Don’t focus solely on the data! Now repeat that 3 times.
Data is very important, but it isn’t the only factor in a successful project.
As mentioned above, one of the first things most people ask when starting a project is
what data will we have? It’s totally understandable to ask this question. Data is important, and without good data the models won’t be able to tell you much. However, when you’re very first starting on a project think through some of the questions below:
How will my business user/customer use the model?
Is the model ethical?
What type of modeling category does this fall in? (Regression, Classification, Other)
Are there any modeling techniques I can research to learn more about the goal?
What tools or apps am I going to use for collaboration?
How often will I communicate findings back to the business?
This isn’t a full list of questions, but it shows that there is a lot to think through when starting a project.
In our experience it is always beneficial to take time and think through a project. Review the who, what, when, where, and why. Brainstorm different processes. Do this before you even look at the dataset.
These items will all be adjusted as the project evolves and you learn more but taking time to think through them helps to ensure that everyone is on the same page and that you are designing the correct product for the project. Trust us, it’s time well spent.
Just like project planning, Agile should be adapted to your use case. The principles of Agile can very beneficial, but they aren’t relevant in all cases. That being said, they can be applied to data science in a way that helps to track tasks and iterate in a positive way.
There are lots of resources both in The Examples Book and online focused on Agile in data science. The reason that we wanted to talk about it here is because it can occasionally feel a but clumsy when run on a predictive modeling project. A few of our experiences are included below.
The core idea of Agile project management is to break work down into sprint-level tasks. Sprints are often 2 weeks long but can vary by organization and team. The team executes focused on these deliverables and then at the end of the sprint they review the deliverables and address any issues that the team faced.
When applying Agile to a process such as exploratory data analysis (EDA) it can feel a bit weird. Primarily because EDA is just that, exploratory. You don’t necessarily have a deliverable or goal other than learning more about the data. However, Agile often operates with the idea that you need to have a product at the end of a sprint. Even though it may feel uncomfortable it can be helpful to still hold to Agile when going through EDA.
In this case your deliverable becomes a report or summary to the team about the current findings.
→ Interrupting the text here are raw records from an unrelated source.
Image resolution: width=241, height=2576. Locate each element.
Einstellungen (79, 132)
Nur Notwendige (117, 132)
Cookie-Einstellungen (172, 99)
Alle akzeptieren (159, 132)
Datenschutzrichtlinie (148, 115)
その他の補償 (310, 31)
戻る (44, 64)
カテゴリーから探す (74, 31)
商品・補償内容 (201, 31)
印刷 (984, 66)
Even if the EDA is going to continue it drives positive behavior in that the team is more aware of different trends or interesting findings in the data. In addition, it helps to address issues if the analyst feels stuck during the EDA.
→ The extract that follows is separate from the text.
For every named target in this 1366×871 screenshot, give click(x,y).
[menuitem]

One of the most beneficial ideas of Agile is iteration. Iterating on the model concepts, the communication with stakeholders, and many of the other project components is a very helpful process. Agile helps to reinforce this with many of the built-in processes, such as team stand ups. These are short meetings where each team member covers what they’ve done, what they plan to do, and any issues that they face.
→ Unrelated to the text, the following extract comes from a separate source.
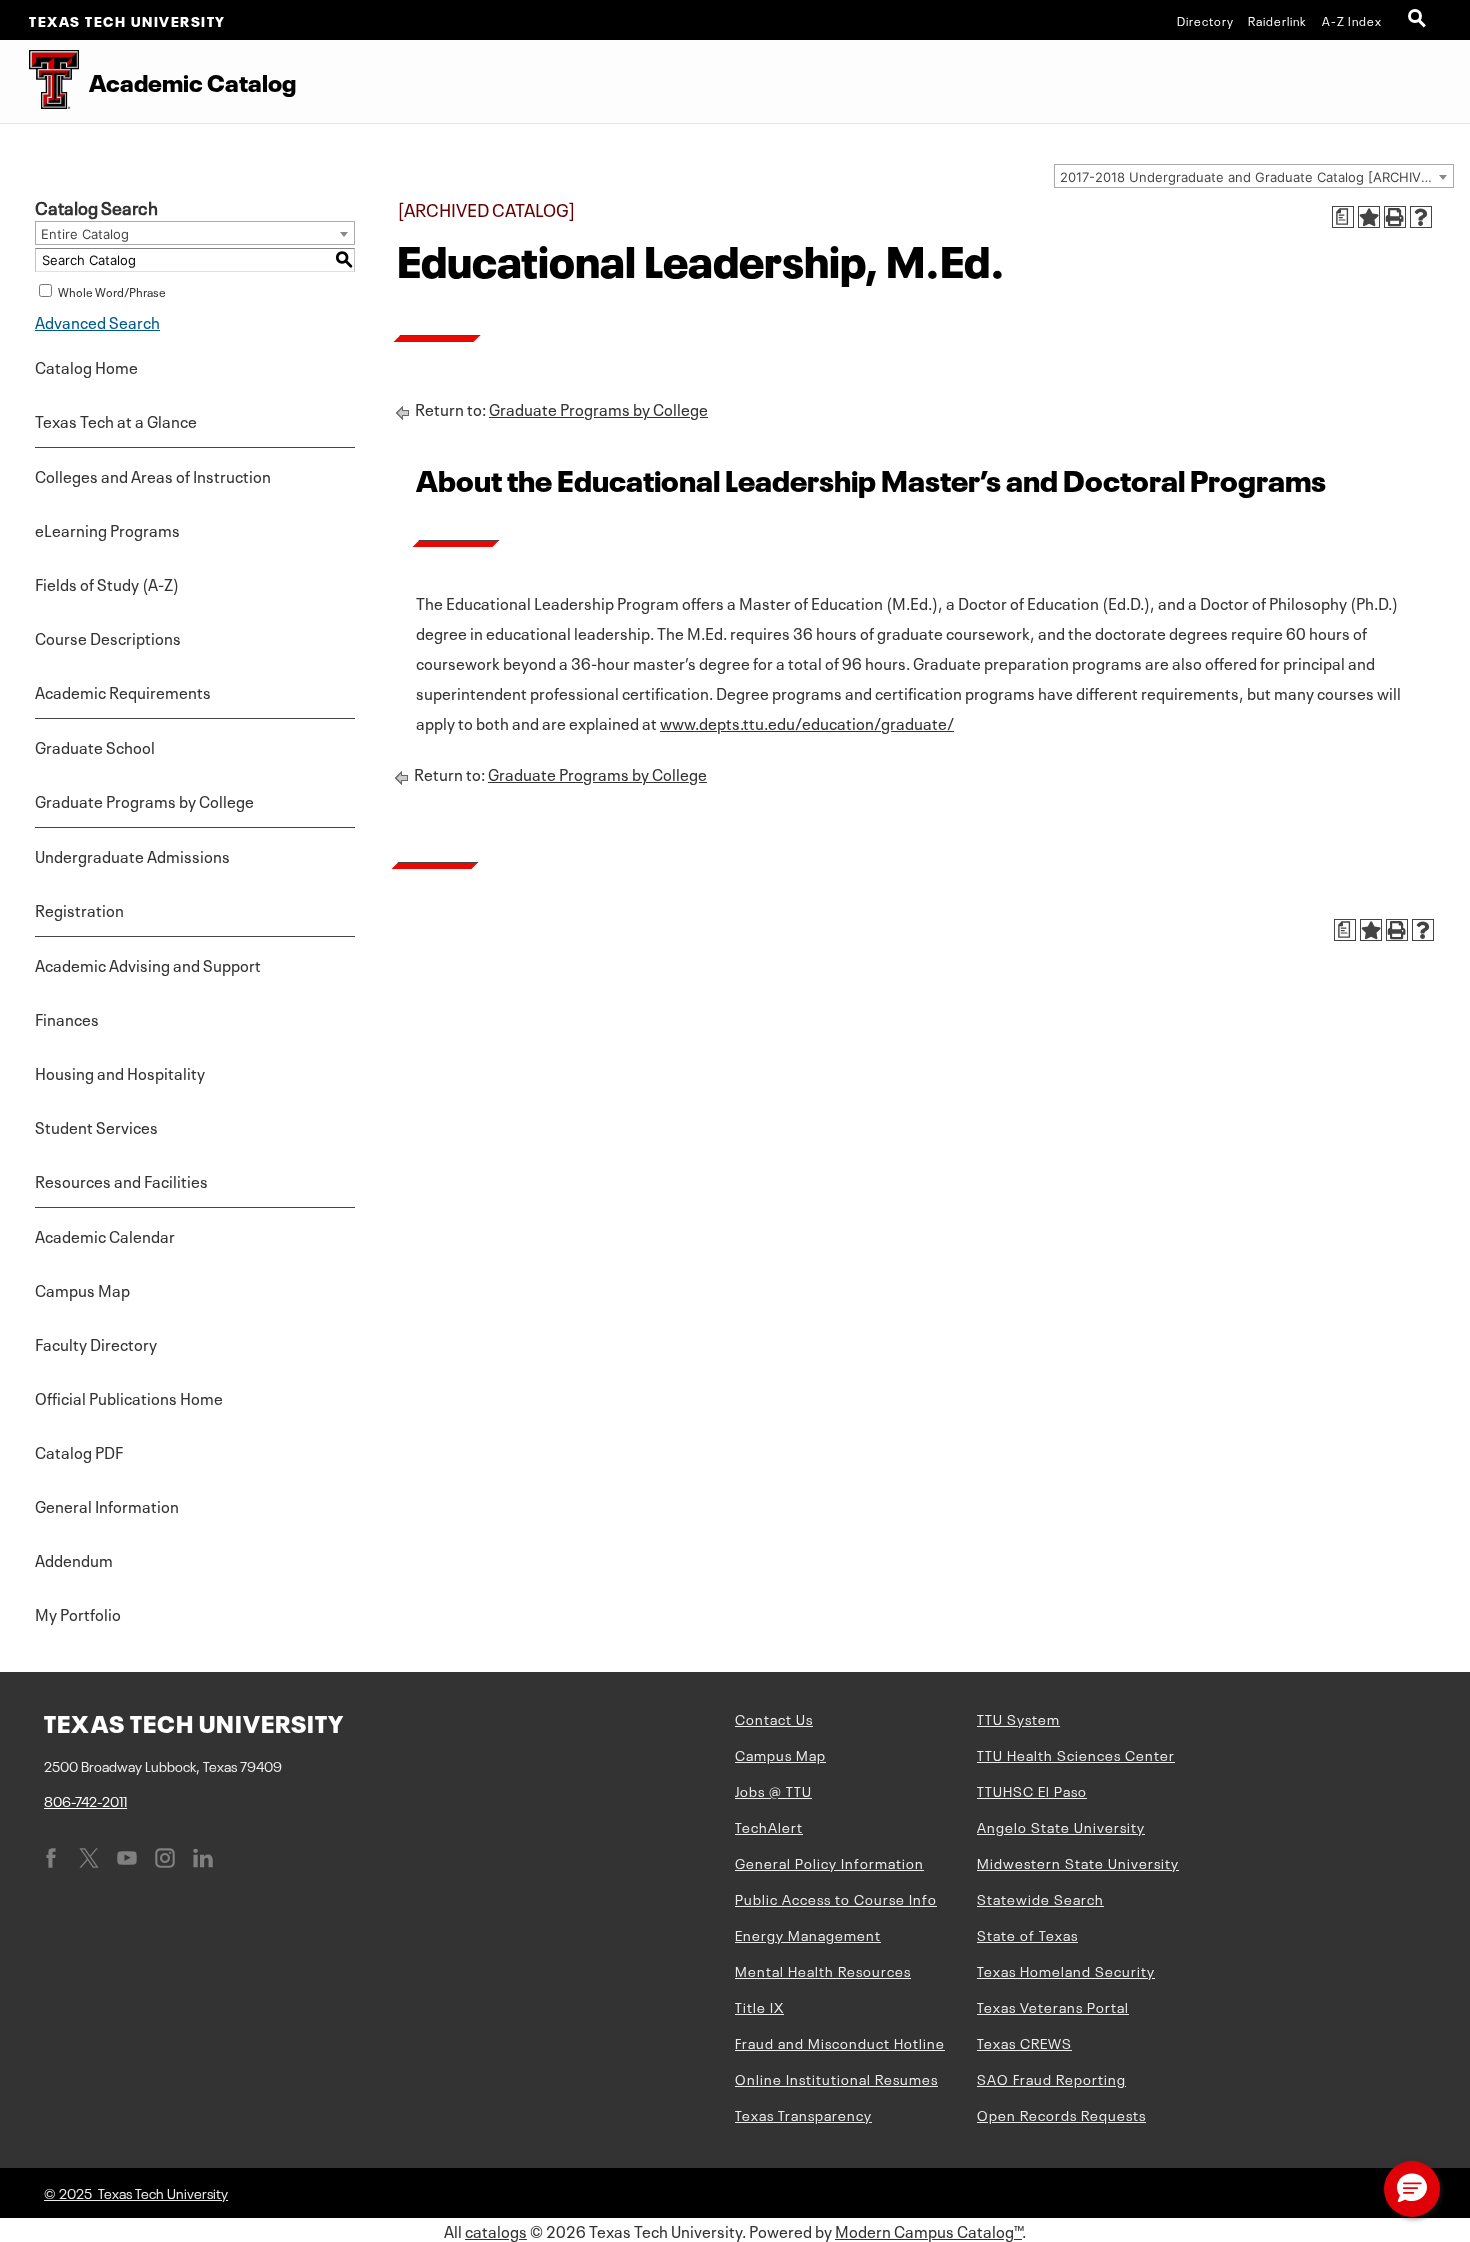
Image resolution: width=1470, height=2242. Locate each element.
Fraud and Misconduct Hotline (840, 2042)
Even if Agile doesn’t fit within your organization, setting up meetings to touch base with project stakeholders and review plans is highly recommended.
One of the most common situations in data science is a great kick-off meeting. Everyone is excited and looking forward to seeing the project. 6 months later the teams meet back up and the data science team unveils their shiny new model. 2 minutes later they realize that the model isn’t what the business was looking for and everyone is a lot less excited.
Iterative check-in meetings help to avoid these awkward misunderstandings by reviewing and revising project expectations as you go. Spending this occasional time can help to avoid much larger issues down the road.
The last thought for model design is the idea of sharing knowledge within and between teams. In many situations we are encouraged to hoard knowledge. We don’t want to look silly or let someone get the edge on us.
While this likely works in some environments, in many others it creates silos and builds animosity between teams. Collaborative teams have a best practice of reviewing the team’s work and providing feedback.
These aren’t hyper critical teardowns (it’s not a thesis defense), but rather a collaborative session where team members can share lessons learned or questions in a positive and learning focused environment.
It also avoids a common issue with data scientists becoming so focused on their model and process that they get tunnel vision. This can lead them to miss important factors or even potentially non-ethical practices.
Promoting this open collaborative minded environment can be a major benefit to an analytics team.
One common challenge that may data scientists face is the idea that our models must be successful. This is reinforced by the way academics are structured and many businesses are run. It’s important to keep in mind that most data science questions are unanswered. The research is focused on finding out if it’s possible to build a predictive model.
If it turns out that it’s not possible it’s still valuable knowledge. Often this leads to good conversations around why it’s not possible. Maybe additional data needs to be collected in a different may. Maybe there are concerns about how the model would be used or the public perception. It’s critical as researchers to be honest about the model’s performance. As we’ll discuss further in the section on data science ethics, trying to force the model to have positive results can lead to many different issues.